▶ Your instructions
Could you copy, word for word, only the lines from the one containing "Click the blue" through the last line of the records below, both included?

▶ Task input
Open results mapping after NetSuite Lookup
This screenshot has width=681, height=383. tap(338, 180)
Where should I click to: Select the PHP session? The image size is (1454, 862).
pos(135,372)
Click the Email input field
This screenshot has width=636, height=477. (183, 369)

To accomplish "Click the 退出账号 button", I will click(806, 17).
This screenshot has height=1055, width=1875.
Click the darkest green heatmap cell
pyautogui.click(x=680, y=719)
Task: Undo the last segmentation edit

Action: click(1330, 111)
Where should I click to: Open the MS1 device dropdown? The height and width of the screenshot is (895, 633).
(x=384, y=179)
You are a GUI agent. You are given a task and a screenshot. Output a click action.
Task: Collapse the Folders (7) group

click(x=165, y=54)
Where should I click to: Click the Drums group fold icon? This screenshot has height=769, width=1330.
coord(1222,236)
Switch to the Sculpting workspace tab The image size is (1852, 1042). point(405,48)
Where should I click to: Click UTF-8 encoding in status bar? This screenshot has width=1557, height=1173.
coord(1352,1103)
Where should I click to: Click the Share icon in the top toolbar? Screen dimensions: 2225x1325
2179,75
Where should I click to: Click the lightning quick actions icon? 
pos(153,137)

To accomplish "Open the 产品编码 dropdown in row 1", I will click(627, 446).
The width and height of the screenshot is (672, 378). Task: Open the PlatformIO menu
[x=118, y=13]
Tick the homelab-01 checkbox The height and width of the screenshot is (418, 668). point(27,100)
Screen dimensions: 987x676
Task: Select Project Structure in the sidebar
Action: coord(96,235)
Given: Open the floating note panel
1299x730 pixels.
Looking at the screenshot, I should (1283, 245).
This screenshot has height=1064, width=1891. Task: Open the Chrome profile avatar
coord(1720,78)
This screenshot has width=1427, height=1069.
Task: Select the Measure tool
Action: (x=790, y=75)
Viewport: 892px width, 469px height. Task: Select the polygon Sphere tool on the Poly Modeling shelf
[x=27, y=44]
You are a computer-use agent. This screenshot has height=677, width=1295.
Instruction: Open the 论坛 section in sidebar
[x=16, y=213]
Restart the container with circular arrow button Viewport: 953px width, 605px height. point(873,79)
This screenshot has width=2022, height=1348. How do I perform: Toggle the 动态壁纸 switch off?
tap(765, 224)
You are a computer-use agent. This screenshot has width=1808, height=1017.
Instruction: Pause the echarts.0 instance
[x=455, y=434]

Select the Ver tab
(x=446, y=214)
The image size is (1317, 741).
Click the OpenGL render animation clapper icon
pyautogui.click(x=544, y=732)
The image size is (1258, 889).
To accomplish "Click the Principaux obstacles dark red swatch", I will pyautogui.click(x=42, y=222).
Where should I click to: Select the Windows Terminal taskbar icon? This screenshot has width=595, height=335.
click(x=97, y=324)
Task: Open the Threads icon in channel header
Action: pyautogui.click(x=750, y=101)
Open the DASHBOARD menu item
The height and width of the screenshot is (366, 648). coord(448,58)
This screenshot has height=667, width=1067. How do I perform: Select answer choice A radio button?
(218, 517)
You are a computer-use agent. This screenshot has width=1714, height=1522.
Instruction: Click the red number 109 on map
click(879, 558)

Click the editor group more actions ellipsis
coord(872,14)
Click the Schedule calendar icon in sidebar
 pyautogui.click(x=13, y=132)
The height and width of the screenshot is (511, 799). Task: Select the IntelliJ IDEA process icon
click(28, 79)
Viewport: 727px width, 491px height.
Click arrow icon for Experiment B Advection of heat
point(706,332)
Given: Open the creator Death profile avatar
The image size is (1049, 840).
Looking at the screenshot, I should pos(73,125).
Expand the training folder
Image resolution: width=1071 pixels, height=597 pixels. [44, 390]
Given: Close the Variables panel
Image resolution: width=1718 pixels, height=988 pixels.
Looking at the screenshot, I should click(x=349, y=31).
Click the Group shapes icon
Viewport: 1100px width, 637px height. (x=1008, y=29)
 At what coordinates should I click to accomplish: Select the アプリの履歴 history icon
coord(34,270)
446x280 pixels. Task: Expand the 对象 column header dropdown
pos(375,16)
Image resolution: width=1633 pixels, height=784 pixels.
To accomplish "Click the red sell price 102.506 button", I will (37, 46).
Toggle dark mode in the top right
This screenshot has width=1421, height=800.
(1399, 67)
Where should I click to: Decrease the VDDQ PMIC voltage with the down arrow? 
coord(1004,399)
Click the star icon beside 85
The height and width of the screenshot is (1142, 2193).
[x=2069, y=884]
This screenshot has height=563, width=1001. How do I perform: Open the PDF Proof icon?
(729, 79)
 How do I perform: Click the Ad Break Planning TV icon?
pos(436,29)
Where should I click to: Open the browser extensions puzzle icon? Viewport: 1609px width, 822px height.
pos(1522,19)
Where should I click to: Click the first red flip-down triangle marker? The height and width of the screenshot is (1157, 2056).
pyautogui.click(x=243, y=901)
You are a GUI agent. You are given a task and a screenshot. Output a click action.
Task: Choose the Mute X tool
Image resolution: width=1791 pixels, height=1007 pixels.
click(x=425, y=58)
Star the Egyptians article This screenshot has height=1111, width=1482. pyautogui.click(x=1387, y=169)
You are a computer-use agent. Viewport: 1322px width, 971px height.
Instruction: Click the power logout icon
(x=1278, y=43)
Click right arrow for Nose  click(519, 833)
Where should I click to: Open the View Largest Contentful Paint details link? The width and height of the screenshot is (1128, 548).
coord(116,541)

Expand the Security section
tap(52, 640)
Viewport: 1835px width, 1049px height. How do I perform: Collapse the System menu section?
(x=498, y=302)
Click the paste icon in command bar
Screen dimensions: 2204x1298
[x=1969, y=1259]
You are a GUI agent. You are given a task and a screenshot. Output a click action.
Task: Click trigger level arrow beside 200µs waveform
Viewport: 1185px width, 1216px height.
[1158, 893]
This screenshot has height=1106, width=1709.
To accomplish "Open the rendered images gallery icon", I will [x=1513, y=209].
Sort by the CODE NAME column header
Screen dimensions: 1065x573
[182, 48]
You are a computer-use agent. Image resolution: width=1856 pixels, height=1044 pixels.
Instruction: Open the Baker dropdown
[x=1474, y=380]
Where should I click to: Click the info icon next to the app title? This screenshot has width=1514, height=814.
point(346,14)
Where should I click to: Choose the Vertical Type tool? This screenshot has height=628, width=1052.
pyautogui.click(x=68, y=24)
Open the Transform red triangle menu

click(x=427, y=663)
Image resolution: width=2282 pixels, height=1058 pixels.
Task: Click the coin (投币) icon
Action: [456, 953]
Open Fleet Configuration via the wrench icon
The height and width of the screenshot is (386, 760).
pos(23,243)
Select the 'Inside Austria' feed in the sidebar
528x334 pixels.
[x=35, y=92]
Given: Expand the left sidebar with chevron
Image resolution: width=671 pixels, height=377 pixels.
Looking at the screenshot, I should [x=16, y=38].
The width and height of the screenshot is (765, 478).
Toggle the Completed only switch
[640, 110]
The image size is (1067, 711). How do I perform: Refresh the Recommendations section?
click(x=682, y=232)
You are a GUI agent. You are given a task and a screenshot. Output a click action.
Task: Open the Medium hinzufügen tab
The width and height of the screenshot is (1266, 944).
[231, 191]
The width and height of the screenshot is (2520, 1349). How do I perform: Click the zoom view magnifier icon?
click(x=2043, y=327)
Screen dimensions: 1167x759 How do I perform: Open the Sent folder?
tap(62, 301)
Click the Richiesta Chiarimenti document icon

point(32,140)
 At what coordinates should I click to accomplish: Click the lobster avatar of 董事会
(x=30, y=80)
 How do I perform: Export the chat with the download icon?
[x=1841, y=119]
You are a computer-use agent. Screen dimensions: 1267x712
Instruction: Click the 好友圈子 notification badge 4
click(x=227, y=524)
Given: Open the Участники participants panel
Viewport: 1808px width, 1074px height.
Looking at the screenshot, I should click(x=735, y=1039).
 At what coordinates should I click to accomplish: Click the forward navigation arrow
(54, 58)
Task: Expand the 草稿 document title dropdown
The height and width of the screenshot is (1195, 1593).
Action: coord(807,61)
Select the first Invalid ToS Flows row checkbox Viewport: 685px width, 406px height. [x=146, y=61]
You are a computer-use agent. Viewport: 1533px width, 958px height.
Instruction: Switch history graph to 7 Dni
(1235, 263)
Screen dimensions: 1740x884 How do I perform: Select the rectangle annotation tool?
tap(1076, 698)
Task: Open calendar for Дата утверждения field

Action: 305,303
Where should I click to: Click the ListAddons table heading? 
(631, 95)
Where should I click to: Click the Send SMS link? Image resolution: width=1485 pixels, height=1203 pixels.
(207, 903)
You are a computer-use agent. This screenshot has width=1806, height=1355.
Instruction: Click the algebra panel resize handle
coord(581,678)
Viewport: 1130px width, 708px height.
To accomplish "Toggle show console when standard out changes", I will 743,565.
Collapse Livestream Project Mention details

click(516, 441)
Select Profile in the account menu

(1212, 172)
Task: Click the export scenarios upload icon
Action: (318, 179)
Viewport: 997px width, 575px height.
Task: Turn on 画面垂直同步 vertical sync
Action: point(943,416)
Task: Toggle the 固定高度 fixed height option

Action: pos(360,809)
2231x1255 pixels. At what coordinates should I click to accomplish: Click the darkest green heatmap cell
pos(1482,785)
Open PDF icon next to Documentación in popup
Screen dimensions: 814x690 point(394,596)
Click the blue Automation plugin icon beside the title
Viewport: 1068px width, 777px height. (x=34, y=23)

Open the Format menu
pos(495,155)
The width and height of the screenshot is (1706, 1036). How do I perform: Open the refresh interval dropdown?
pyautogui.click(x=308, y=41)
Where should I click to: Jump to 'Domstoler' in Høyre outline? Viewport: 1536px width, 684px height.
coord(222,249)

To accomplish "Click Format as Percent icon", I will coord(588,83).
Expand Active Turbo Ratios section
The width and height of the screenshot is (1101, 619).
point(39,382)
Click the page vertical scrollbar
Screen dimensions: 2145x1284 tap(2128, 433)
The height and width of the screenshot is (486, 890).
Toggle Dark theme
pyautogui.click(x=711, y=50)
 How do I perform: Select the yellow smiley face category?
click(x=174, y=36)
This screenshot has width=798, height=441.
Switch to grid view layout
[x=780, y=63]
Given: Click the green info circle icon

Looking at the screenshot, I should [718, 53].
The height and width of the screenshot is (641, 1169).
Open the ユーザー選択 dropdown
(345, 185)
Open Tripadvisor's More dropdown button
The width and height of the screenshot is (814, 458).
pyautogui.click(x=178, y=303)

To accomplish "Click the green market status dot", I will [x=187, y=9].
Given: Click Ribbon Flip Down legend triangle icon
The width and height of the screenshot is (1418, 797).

▶ Result
Click the blue Automation plugin icon beside the title
Viewport: 1068px width, 777px height. (x=34, y=23)

Open the Format menu
pos(495,155)
The width and height of the screenshot is (1706, 1036). How do I perform: Open the refresh interval dropdown?
pyautogui.click(x=308, y=41)
Where should I click to: Jump to 'Domstoler' in Høyre outline? Viewport: 1536px width, 684px height.
coord(222,249)

To accomplish "Click Format as Percent icon", I will coord(588,83).
Expand Active Turbo Ratios section
The width and height of the screenshot is (1101, 619).
point(39,382)
Click the page vertical scrollbar
Screen dimensions: 2145x1284 tap(2128, 433)
The height and width of the screenshot is (486, 890).
Toggle Dark theme
pyautogui.click(x=711, y=50)
 How do I perform: Select the yellow smiley face category?
click(x=174, y=36)
This screenshot has width=798, height=441.
Switch to grid view layout
[x=780, y=63]
Given: Click the green info circle icon

Looking at the screenshot, I should [718, 53].
The height and width of the screenshot is (641, 1169).
Open the ユーザー選択 dropdown
(345, 185)
Open Tripadvisor's More dropdown button
The width and height of the screenshot is (814, 458).
pyautogui.click(x=178, y=303)

To accomplish "Click the green market status dot", I will [x=187, y=9].
Given: Click Ribbon Flip Down legend triangle icon
The width and height of the screenshot is (1418, 797).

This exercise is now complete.